_What this task involves_
Show, from the records below, all lines that contain the word "notice".

(Dataset records)
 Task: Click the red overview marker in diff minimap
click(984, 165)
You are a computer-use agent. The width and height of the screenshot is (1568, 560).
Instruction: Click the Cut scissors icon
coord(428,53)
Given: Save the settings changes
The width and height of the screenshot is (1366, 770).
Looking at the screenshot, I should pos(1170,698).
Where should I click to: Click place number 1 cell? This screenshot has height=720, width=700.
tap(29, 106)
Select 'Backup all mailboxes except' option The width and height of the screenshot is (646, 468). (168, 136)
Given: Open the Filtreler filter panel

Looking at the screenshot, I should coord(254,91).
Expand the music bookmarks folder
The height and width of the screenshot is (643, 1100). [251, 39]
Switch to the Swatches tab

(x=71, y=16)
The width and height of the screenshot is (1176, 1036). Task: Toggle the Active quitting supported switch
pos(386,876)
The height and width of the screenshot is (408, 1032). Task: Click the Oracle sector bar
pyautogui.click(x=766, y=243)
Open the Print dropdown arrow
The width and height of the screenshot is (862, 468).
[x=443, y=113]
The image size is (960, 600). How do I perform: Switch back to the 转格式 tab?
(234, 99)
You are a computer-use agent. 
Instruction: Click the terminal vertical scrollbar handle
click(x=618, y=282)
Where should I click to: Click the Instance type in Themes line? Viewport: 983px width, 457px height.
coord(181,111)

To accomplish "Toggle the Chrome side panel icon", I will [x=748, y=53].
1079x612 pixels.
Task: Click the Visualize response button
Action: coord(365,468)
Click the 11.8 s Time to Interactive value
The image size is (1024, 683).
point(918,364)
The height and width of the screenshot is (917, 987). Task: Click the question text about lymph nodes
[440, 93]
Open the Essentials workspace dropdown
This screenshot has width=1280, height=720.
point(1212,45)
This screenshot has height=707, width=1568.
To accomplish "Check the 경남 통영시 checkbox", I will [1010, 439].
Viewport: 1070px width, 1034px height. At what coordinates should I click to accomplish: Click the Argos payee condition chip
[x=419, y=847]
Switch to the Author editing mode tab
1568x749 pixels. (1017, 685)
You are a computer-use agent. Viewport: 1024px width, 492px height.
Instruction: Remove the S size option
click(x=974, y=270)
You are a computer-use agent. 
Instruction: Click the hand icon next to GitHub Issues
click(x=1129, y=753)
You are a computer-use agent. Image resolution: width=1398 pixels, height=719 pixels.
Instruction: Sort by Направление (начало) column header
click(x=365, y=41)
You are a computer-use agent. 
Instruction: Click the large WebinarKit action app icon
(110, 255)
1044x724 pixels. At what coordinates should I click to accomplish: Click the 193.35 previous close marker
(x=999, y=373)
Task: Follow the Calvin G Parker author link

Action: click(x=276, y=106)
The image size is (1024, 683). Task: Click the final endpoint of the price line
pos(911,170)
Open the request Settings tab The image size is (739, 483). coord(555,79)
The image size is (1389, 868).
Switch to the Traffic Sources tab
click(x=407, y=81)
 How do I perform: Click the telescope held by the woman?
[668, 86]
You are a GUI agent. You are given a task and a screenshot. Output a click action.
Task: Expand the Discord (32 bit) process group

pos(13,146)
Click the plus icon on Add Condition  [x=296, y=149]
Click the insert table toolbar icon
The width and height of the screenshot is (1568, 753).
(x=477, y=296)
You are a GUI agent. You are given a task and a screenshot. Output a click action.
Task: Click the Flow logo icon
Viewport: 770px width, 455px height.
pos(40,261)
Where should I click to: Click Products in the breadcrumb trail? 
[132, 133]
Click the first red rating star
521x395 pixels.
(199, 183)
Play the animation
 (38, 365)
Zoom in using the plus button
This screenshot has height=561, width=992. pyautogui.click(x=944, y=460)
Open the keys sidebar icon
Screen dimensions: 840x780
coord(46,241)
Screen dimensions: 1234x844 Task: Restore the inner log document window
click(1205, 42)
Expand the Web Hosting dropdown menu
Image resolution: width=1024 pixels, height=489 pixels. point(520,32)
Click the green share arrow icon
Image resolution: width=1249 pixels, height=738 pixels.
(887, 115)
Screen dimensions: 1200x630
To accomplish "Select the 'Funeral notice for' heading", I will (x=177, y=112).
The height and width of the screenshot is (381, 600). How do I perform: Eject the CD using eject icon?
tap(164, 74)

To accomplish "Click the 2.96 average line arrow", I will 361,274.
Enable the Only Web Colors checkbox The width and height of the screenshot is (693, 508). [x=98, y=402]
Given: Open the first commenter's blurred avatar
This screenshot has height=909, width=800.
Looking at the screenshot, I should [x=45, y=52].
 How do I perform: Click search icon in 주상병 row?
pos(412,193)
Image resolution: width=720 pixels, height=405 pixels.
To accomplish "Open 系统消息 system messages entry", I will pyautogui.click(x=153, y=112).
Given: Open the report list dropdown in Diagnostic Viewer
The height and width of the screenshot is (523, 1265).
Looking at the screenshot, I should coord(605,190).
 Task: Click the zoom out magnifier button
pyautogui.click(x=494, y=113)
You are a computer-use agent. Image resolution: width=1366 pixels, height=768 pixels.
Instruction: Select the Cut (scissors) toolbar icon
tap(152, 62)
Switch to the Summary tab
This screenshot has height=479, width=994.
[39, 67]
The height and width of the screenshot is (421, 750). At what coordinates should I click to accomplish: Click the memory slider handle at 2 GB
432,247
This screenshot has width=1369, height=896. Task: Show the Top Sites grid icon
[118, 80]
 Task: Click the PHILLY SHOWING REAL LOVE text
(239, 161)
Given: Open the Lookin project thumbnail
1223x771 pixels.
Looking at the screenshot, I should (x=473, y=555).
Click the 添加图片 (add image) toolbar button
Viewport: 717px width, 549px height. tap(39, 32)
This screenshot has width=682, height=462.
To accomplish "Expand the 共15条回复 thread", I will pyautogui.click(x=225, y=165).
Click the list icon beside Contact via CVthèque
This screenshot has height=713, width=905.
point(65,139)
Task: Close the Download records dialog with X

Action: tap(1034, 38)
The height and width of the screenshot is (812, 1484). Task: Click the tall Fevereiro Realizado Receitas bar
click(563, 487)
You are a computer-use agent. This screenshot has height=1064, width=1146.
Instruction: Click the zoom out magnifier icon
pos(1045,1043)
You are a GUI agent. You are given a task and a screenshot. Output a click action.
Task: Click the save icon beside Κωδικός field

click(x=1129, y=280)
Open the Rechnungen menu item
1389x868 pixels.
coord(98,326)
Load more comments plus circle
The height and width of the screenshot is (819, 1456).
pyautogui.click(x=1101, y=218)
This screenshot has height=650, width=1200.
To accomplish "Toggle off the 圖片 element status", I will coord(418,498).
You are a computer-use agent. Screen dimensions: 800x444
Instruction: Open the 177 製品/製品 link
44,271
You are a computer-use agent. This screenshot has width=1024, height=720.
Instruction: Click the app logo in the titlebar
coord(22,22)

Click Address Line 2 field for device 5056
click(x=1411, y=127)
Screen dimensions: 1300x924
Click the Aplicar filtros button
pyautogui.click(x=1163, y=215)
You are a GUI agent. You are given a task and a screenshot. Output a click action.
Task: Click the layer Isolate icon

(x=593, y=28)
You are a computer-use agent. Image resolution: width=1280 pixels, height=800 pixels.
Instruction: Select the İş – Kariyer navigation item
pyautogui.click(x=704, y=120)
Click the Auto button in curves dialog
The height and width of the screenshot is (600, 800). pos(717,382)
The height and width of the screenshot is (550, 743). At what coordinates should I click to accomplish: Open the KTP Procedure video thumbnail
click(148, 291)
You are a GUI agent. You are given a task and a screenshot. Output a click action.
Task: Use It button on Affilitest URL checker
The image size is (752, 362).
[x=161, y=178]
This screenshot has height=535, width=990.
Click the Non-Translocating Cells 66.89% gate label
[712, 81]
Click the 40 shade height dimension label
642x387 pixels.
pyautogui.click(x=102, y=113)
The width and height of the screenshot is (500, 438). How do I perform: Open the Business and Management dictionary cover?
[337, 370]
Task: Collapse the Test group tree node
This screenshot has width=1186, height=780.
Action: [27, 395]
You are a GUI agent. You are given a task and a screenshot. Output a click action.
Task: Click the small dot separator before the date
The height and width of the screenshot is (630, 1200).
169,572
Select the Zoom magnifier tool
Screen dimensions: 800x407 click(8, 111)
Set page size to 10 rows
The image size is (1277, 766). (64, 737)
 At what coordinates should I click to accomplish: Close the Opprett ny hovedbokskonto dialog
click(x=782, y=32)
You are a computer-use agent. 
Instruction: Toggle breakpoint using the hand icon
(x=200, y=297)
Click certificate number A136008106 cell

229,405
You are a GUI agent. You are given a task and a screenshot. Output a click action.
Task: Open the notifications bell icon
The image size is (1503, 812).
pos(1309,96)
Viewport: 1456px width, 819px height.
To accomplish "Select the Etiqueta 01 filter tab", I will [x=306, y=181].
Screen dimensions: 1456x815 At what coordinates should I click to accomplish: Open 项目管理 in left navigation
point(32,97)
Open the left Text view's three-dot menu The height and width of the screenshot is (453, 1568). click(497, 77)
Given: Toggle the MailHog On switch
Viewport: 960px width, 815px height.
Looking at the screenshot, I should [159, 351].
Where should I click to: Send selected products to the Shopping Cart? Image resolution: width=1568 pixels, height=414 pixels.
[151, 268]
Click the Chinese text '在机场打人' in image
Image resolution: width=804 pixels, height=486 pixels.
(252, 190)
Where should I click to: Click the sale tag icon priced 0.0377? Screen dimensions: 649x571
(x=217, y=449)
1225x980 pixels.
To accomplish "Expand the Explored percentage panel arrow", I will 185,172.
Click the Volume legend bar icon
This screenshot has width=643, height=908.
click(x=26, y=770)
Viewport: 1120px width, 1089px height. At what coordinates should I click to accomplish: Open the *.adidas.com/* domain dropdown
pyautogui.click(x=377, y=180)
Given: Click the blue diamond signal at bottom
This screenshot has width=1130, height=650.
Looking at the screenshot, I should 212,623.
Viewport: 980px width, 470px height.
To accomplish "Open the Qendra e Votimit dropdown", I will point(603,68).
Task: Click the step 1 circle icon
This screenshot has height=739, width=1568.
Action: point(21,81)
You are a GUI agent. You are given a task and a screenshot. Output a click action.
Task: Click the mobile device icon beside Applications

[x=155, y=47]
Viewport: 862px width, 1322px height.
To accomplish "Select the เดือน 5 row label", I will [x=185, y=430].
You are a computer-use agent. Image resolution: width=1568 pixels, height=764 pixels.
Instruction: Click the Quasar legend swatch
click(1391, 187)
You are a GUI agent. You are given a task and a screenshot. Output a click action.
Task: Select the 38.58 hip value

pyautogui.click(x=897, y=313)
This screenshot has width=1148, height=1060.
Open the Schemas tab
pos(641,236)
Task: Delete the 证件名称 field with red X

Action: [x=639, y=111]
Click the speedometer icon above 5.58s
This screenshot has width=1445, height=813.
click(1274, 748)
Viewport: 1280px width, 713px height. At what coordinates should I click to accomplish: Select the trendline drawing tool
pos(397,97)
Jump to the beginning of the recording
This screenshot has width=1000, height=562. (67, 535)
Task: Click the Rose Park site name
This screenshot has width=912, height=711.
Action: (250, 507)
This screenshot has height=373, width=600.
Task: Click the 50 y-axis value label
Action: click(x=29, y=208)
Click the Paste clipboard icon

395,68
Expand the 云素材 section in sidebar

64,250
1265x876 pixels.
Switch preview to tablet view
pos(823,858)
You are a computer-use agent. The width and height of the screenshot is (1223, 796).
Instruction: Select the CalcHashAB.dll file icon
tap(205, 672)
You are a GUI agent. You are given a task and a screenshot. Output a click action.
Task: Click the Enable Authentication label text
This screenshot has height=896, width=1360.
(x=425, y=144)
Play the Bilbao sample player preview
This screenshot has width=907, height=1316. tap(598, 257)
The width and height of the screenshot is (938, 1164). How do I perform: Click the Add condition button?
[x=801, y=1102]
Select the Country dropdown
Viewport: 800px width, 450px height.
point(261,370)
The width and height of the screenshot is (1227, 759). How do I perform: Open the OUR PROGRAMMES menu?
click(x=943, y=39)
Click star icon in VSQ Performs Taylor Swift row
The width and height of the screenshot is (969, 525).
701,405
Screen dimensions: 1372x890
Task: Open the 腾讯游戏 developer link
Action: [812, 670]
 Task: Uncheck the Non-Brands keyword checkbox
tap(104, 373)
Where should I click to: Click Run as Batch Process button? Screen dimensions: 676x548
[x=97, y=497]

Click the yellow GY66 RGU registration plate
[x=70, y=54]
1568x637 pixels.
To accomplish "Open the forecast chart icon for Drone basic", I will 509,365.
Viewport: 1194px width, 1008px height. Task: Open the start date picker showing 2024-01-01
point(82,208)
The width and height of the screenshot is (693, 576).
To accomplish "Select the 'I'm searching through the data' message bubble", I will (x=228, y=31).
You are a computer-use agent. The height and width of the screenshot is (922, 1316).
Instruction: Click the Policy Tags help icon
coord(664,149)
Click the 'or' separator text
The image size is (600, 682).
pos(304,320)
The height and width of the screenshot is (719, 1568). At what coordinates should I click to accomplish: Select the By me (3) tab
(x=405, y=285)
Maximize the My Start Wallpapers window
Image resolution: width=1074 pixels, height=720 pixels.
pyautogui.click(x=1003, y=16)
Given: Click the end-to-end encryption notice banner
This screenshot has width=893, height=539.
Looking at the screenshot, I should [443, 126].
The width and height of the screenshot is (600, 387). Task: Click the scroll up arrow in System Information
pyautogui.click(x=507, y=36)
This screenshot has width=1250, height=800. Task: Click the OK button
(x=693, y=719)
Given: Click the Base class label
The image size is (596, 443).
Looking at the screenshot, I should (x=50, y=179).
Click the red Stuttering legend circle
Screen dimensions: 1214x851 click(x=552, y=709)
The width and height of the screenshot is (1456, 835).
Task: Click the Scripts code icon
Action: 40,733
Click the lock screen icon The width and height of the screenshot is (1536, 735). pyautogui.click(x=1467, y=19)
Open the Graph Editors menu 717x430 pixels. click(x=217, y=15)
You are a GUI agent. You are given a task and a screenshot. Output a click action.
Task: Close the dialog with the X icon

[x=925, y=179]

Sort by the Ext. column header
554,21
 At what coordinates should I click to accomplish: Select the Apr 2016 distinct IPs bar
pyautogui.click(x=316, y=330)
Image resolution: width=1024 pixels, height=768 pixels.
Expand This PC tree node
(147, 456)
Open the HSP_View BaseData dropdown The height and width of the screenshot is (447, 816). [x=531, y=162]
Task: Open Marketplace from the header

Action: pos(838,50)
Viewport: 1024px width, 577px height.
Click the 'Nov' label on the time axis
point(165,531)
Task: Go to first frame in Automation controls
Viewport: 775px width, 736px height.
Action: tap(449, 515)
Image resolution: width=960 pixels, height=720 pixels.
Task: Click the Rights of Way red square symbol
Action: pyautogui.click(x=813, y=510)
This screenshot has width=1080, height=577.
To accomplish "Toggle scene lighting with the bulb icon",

_Task result_
To accomplish "Select the 'Funeral notice for' heading", I will (x=177, y=112).
Given: Click the end-to-end encryption notice banner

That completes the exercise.